* Текстовый блок:
Но вместе с тем литература могла явиться и, как мы знаем, в 40-х и 50-х годах и явилась поприщем, на котором концентрировались силы новой социальной группы – мелкобуржуазной демократической интеллигенции. И жандармы, лучше многих современников отдававшие себе отчет в направлении общественного развития, прекрасно учитывали потенциальную силу литературы. Надлежало эту силу обуздать; для этого применены были в основном два метода: цензура и литературный шпионаж.

В предшествующее время цензура существовала на основании сравнительно либерального устава, благодаря чему в печать проникали относительно вольнодумные произведения. В первый же визит министра народного просвещения А. С. Шишкова к новому государю Николай распорядился составить новый цензурный устав. Окончательно цензурный устав был утвержден в 1828 году. Цензура, формально оставаясь в ведении Министерства просвещения, фактически была поставлена под контроль III Отделения. Цензоры не только должны были преследовать все, почему-либо показавшееся им подозрительным, но становились прямыми агентами жандармерии. В особых наказах цензорам было установлено, что «когда бы представлены были кем-либо на рассмотрение цензуры книга или художественное произведение, клонящиеся к распространению безбожия или обнаруживающие в сочинителе или художнике нарушителя обязанностей верноподданного, то о сем немедленно извещать высшее начальство для учреждения за виновным надзора или же и предания его суду по законам». Высшее начальство – это, разумеется, III Отделение.

Отдельными распоряжениями из ведения обычной цензуры изымались то те, то другие литературные отрасли, передававшиеся в исключительное подчинение III Отделения. Между Министерством народного просвещения и шефом жандармов завязалась даже некоторая борьба, с неравными, впрочем, силами. III Отделение с удовольствием регистрировало все промахи и ошибки цензуры и доводило о них до высочайшего сведения. Отсюда уже летели выговоры министру, аресты и отставки цензорам и т. д. Помимо соображений общеполитических принимались во внимание и личные обиды высокопоставленных особ. Цензура должна была следить за всеми злободневными намеками, чтобы в них не содержалось какой-нибудь «личности». Запуганные и погоняемые жандармским кнутом, цензоры закусили удила; стали придумываться самые диковинные и неожиданные возражения против представлявшихся книг и статей. В самых невинных произведениях искали скрытый противоправительственный смысл.

* Фрагмент данных:
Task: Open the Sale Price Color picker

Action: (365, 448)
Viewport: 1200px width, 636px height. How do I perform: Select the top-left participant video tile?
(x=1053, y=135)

* Задание: Процитируйте фрагмент текста о цензуре от слов «Но вместе с» вплоть до слов «и литературный шпионаж.» включительно. Приведенный материал для выполнения заданий не требуется.

* Поле ответа:
Но вместе с тем литература могла явиться и, как мы знаем, в 40-х и 50-х годах и явилась поприщем, на котором концентрировались силы новой социальной группы – мелкобуржуазной демократической интеллигенции. И жандармы, лучше многих современников отдававшие себе отчет в направлении общественного развития, прекрасно учитывали потенциальную силу литературы. Надлежало эту силу обуздать; для этого применены были в основном два метода: цензура и литературный шпионаж.